Take a look at this cartoon by Satish Acharya for Gulf News– a police-like eagle swoops in on a media-like vulture that has its own beak bloodied by its own witch-hunts.
This is one view on Arnab’s arrest – that he had it coming. What you do unto others, could come right back and get you. Meaning, Arnab’s witch-hunt against Chakraborty and against others over the years – all the news-room name-calling, the shaming and bullying and bashing, being the vulture – in this cartoon, as it were – beware, it could also happen to you. And now, it has.
But it’s a view that we must disagree with. Not just as journalists, but even as citizens who believe in the rule of law. Because, no matter how much one disagrees with Arnab’s brand of journalism – the theatrics of abusing politicians, cops and ordinary folk, of willingly becoming a political proxy, we must also protest his arrest if it emerges that it is politically motivated.
The unfortunate death by suicide of architect Anvay Naik, the suicide note naming Arnab, the issue of the alleged outstanding dues of Rs 83 lakh – whether it amounts to abetment of suicide, the issue of the re-opening of the case – these are legal issues still to be ruled upon.
But, even so, as the Editorial Guild of India has put it, Arnab’s arrest is “extremely distressing” and the expectation from the Maharashtra government is that “Goswami is treated fairly and state power is not used against critical reporting by the media.” And that expectation is important.

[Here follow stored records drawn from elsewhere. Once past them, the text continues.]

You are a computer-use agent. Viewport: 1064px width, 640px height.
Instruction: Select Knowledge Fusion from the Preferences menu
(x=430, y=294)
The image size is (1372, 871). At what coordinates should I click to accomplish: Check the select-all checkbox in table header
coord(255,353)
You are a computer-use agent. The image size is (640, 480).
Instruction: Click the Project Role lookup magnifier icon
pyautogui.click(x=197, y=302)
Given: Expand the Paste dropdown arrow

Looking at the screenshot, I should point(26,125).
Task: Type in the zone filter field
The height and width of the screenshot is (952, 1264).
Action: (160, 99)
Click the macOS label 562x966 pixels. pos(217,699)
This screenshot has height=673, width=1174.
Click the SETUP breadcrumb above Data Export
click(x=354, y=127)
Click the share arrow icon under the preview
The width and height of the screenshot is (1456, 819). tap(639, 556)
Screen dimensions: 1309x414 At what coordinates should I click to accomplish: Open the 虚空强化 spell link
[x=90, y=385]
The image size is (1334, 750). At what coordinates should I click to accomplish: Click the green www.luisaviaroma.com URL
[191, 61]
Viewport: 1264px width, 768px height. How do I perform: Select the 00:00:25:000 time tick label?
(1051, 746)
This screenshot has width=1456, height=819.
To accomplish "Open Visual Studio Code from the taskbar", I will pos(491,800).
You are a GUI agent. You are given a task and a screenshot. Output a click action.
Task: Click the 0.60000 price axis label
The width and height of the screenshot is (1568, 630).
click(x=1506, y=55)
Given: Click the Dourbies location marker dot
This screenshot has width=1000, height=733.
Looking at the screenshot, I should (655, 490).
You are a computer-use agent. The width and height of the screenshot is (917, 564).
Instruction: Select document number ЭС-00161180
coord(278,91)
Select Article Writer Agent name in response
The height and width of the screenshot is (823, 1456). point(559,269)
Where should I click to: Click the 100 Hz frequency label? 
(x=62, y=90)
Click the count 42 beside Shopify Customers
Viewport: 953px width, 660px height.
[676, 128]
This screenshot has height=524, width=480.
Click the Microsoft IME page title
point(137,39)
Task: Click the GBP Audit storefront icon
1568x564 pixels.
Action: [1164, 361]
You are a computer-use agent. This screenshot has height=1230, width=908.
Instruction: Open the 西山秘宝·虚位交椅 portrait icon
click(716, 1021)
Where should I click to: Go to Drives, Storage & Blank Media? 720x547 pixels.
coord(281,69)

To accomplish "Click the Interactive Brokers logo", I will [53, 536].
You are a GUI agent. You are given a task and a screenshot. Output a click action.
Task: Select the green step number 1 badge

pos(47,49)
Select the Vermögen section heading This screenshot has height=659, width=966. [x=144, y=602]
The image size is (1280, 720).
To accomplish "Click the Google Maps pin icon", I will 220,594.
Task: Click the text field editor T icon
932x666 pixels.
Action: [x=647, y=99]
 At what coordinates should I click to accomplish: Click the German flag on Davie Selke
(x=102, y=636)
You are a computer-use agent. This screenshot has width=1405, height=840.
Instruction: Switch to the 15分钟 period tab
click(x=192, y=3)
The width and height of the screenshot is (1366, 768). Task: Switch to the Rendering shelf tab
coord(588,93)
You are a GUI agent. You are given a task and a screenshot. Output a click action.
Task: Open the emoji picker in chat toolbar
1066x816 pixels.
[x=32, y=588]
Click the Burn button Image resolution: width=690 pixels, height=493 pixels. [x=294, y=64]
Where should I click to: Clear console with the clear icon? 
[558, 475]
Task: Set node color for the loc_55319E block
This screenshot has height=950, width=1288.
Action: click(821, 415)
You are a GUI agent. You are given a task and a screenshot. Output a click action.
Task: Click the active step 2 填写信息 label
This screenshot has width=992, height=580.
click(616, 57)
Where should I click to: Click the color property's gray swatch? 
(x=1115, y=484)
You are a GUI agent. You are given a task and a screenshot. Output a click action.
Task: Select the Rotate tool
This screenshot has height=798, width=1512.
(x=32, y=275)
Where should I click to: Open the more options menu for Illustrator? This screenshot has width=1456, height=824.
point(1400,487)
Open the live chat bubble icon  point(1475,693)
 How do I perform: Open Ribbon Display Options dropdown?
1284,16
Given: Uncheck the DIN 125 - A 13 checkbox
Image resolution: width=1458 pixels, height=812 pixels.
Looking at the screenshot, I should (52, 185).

LAW, POLICE, GOVT MACHINERY CAN'T BE USED TO SETTLE POLITICAL SCORES
The law, the police, any government machinery, MUST NOT, CANNOT be used to settle political scores. We’re not sure if Arnab would bat for us if the police swooped in on us tomorrow on a flimsy charge. But we would bat for Arnab if he was targeted unfairly by the powers that be.
And that leads us to another point – which is well put in this cartoon, by my colleague Aroop Mishra and the point is – while we oppose the arrest of Arnab as an attack on press freedom, he cannot be the ONLY journalist who’s arrest we should be protesting.
We should protest:
- The booking of Kashmiri photo-journalist Masrat Zahra, under UAPA, over a social media post she put out years ago.
- The arrests of journalist Prashant Kanojia, not once, but twice in two years by the UP Police, again, merely for social media posts.
- The arrest of Andrew SR Pandian merely for reporting on the challenges faced by health workers fighting COVID-19.
- And ask why Manipuri journalist Kishore Chandra Wangkhemis is in prison, again just over a social media post.
The list of journalists who’ve been targeted by the government, by the police, is long. But while those defending Arnab launch:
the freedom of expression of dozens of other journalists is of little interest to them.
While so many Union ministers have tweeted in support of press freedom while condemning Arnab’s arrest, the irony is that under this government, India’s ranking in the World Press Freedom Index has fallen to #142 in a list of 180 countries!
Yeh Jo India Hai Na… here it's not just the freedom of expression of Arnab that matters, but indeed that of every Indian!